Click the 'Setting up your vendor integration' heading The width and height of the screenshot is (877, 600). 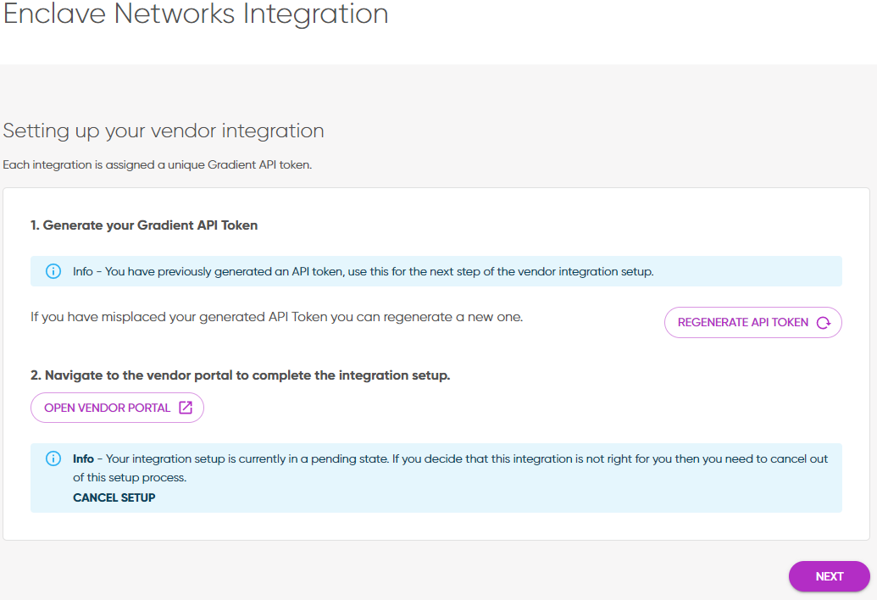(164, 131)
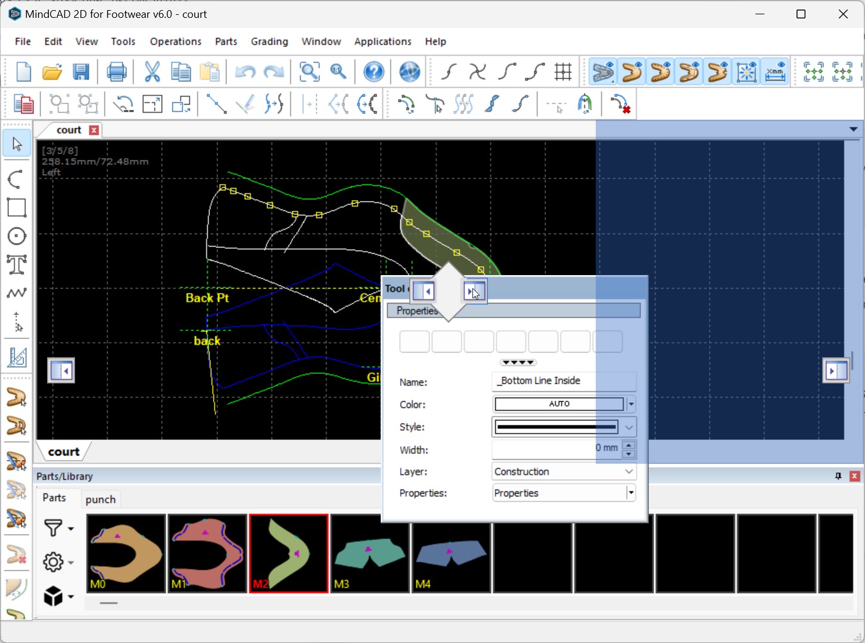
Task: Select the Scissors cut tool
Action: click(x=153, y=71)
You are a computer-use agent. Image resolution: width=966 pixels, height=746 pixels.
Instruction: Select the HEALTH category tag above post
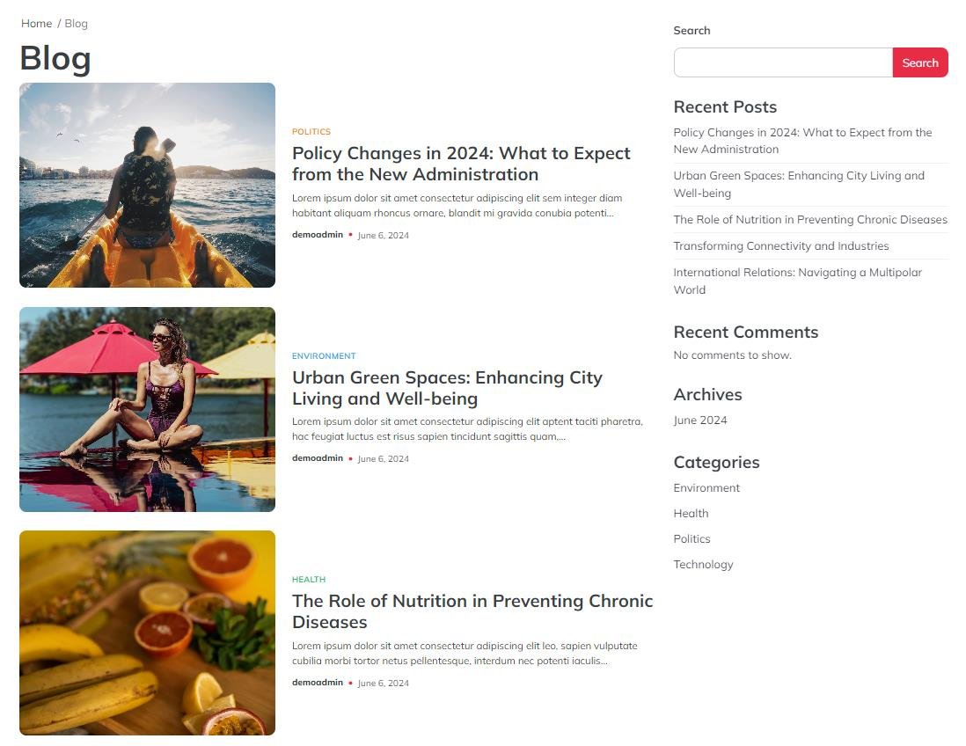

********************

## Goal of the exercise
Hand back exactly the lines from the one with "You are a computer-use" through the last line of the data above, both ends included, with every picture left out.

## Your solution
You are a computer-use agent. Image resolution: width=966 pixels, height=746 pixels.
Instruction: Select the HEALTH category tag above post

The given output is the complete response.